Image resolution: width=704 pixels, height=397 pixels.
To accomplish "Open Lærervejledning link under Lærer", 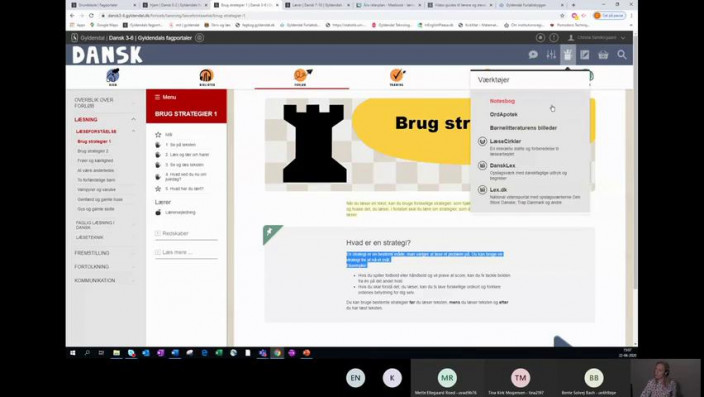I will tap(180, 212).
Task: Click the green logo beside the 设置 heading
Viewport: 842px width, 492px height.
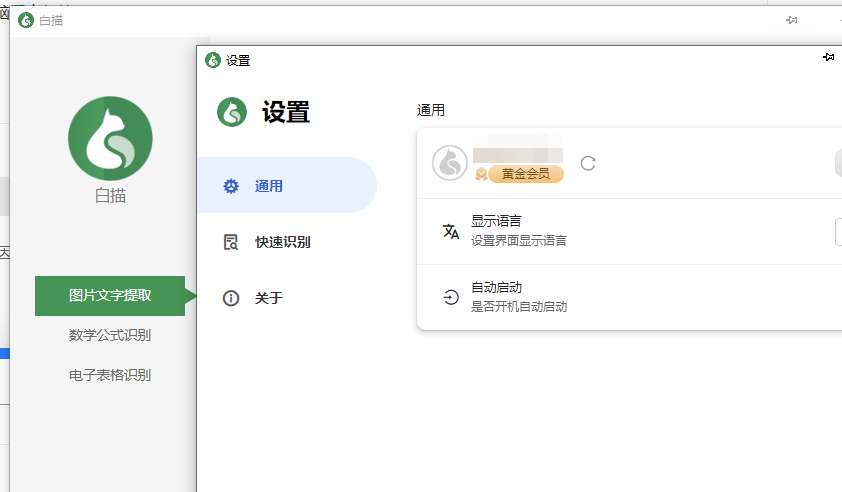Action: pyautogui.click(x=232, y=112)
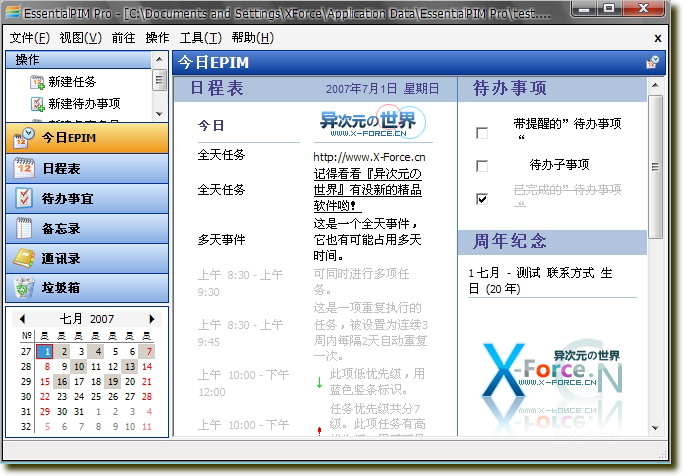Open 日程表 calendar icon in sidebar
The width and height of the screenshot is (683, 476).
pos(24,169)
_ _ _ _ _ _ _
● What is required
Your copy should hold exactly the lines from the line bearing "Task: Click the" through the end of the data, both included, and no pictures or anything further.

● Task answer
Task: Click the green logo beside the 设置 heading
Viewport: 842px width, 492px height.
Action: pyautogui.click(x=232, y=112)
Open 日程表 calendar icon in sidebar
The width and height of the screenshot is (683, 476).
pos(24,169)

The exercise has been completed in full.